Work to complete
Whenever a line carries the word "computer", pull it out of the entries.

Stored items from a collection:
↓↓↓
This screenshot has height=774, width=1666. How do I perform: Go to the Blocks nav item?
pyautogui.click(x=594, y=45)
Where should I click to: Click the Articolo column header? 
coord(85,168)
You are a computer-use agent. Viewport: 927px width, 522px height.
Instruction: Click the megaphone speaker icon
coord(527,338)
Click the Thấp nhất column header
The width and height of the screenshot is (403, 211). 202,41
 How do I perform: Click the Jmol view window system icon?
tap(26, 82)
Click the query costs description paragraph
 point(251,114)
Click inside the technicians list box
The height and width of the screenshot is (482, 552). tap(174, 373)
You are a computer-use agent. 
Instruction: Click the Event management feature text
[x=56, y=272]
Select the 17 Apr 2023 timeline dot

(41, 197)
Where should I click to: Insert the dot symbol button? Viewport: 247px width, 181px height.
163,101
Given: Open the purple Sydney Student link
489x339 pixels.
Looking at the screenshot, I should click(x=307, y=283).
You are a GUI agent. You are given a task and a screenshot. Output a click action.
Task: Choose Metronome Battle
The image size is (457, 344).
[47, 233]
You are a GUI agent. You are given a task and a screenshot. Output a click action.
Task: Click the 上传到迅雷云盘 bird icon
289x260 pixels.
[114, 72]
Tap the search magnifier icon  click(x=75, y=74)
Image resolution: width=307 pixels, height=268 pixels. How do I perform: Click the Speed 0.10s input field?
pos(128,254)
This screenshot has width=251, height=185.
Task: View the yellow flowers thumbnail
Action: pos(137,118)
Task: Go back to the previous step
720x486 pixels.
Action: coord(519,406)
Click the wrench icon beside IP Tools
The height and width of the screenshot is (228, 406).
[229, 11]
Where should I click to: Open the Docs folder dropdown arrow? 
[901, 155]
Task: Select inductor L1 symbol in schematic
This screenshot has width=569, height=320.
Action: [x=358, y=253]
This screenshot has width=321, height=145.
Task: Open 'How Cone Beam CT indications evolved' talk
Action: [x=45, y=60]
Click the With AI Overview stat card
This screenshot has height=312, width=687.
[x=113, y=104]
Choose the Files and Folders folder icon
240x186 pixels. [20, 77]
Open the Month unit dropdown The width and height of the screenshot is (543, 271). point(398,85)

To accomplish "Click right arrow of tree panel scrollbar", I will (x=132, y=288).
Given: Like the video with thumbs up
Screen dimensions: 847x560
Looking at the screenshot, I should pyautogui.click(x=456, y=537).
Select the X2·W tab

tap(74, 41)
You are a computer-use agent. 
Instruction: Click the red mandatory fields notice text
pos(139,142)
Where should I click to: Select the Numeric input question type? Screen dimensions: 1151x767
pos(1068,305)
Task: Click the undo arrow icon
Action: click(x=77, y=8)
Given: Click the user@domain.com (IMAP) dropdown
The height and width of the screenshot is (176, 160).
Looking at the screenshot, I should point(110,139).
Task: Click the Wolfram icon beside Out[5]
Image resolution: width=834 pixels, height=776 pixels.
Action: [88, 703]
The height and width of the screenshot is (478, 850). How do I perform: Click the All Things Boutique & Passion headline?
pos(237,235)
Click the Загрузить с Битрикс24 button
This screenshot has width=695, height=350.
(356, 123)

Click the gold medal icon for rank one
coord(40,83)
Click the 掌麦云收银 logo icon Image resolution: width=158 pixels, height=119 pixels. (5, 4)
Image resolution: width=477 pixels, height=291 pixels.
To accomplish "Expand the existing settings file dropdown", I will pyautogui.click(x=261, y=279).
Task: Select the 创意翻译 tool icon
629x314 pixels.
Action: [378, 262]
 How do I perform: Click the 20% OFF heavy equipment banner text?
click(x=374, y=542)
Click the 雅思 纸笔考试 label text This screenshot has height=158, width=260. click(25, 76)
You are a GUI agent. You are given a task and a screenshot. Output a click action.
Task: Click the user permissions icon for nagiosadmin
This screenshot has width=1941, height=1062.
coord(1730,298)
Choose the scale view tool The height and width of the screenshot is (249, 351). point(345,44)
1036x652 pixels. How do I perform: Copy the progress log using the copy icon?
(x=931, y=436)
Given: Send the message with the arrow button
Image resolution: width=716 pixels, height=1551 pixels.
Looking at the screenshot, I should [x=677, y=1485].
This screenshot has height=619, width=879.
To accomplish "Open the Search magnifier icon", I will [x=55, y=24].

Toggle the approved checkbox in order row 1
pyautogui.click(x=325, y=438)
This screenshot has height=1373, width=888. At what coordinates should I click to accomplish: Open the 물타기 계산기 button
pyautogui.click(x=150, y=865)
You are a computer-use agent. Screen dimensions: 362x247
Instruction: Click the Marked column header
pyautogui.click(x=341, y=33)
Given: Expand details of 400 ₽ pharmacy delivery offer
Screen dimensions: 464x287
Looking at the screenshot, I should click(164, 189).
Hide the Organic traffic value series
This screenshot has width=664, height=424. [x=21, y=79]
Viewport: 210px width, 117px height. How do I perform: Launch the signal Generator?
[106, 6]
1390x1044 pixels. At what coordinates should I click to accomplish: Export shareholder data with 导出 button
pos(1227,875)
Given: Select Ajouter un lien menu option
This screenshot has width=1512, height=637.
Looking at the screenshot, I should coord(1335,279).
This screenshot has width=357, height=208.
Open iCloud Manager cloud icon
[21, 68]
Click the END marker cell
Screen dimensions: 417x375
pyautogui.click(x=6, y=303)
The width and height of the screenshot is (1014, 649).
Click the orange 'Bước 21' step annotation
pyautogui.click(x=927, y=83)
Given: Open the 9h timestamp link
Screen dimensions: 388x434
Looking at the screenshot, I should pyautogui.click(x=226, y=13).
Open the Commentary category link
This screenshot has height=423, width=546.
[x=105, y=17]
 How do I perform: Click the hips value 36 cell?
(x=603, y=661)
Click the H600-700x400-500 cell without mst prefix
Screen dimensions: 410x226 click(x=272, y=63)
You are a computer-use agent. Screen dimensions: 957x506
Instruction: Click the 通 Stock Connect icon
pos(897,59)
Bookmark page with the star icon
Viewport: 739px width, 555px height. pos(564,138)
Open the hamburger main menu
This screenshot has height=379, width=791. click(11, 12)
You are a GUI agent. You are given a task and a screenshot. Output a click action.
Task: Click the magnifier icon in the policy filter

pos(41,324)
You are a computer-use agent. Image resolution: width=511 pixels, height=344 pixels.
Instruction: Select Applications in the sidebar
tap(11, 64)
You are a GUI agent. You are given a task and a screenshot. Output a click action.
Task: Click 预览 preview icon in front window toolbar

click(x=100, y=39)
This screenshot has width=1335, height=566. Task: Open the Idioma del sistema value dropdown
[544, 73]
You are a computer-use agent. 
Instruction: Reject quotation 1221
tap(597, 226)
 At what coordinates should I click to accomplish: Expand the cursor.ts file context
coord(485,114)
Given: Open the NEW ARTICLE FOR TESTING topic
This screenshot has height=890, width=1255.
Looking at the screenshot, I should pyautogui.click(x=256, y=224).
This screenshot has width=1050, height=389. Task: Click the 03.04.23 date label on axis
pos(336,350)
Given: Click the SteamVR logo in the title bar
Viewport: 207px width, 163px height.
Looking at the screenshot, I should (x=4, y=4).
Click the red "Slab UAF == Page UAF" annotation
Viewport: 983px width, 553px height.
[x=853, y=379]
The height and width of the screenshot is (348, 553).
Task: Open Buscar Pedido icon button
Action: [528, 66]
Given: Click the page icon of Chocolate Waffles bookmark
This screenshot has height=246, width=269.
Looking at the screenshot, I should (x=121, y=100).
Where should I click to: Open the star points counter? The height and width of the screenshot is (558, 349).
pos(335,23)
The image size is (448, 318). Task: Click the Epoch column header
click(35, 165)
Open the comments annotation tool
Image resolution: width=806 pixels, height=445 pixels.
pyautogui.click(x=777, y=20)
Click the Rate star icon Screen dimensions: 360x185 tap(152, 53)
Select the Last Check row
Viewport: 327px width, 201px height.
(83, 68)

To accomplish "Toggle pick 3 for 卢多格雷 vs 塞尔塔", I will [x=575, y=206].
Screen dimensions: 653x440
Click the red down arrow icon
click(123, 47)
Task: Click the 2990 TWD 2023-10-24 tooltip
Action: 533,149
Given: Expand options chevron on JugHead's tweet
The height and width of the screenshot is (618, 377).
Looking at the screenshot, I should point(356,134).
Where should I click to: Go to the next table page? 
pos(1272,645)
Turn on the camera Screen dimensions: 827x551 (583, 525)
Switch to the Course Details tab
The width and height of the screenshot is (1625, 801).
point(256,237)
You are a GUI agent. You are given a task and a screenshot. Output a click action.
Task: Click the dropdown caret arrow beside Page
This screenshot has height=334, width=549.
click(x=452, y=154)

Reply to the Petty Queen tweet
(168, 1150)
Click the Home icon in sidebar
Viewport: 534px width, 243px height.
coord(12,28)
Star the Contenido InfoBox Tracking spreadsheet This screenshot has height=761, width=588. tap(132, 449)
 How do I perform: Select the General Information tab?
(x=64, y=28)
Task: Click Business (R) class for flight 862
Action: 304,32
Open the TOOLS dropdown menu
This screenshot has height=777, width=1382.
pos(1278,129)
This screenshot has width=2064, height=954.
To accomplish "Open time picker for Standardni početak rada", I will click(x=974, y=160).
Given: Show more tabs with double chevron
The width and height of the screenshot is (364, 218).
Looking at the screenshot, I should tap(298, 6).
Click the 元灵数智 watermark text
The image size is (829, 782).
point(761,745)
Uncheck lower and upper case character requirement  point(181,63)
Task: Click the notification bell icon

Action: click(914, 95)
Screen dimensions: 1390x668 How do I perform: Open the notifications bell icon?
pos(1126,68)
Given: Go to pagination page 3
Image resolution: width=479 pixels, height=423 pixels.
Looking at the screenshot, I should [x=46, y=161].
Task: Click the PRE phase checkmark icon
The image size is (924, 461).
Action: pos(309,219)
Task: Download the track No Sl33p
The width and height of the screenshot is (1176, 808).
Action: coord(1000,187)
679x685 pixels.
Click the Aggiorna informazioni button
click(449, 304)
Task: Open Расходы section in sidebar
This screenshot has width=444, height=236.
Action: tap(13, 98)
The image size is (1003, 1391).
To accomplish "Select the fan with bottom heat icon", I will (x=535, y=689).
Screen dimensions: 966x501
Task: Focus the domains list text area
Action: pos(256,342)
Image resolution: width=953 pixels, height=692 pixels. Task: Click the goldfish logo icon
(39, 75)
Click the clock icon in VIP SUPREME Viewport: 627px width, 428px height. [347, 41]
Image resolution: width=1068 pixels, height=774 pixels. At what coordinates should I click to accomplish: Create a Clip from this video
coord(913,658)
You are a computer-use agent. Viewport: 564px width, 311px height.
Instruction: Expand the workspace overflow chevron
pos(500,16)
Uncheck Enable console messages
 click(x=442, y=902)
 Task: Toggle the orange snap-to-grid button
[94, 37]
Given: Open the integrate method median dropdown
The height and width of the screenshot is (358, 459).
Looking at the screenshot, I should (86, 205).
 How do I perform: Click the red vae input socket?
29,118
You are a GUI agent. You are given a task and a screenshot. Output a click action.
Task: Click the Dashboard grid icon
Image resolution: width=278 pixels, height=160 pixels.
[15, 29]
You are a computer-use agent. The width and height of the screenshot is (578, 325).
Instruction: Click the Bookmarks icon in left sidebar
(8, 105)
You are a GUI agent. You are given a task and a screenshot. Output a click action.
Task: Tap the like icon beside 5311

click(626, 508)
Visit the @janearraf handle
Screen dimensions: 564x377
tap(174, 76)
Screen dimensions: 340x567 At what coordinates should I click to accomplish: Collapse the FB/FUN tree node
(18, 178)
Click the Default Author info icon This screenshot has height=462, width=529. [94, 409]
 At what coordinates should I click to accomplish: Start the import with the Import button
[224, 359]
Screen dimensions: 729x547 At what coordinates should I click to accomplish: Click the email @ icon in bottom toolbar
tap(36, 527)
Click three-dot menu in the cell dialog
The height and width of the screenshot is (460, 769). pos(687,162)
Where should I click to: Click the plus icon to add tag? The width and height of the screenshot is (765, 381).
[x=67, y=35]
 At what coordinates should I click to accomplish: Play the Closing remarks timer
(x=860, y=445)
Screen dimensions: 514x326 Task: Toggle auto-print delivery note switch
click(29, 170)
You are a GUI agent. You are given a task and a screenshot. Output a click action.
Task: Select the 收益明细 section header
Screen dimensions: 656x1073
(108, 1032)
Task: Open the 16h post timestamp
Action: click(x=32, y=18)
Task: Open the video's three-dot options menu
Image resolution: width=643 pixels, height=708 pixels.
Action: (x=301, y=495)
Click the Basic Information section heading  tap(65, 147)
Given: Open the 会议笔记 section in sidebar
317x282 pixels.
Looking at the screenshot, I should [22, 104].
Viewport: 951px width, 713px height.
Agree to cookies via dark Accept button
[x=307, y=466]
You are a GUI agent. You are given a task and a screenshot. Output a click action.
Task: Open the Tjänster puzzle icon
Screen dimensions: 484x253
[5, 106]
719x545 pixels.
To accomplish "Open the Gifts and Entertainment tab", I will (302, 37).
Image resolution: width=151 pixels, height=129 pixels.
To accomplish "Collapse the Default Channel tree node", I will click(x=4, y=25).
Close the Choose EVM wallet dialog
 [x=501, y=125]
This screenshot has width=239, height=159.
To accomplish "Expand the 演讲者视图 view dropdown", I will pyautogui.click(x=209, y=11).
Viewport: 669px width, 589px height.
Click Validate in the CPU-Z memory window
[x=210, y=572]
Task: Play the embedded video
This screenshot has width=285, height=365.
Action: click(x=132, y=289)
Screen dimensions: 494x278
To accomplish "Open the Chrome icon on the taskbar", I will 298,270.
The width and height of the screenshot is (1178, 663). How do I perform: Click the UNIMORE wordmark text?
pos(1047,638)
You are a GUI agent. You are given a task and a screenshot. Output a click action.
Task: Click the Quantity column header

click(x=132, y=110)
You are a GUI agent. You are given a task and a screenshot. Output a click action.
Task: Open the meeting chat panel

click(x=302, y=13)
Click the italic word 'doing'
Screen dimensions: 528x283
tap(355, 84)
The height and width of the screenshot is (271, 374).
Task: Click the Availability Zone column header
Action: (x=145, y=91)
↑↑↑
Answer to the problem
You are a computer-use agent. Viewport: 927px width, 522px height.
You are a computer-use agent. 
You are a computer-use agent. 
You are a computer-use agent. Screen dimensions: 362x247
You are a computer-use agent. Screen dimensions: 957x506
You are a computer-use agent. Image resolution: width=511 pixels, height=344 pixels.
You are a computer-use agent. 
You are a computer-use agent. Viewport: 564px width, 311px height.
You are a computer-use agent. The width and height of the screenshot is (578, 325).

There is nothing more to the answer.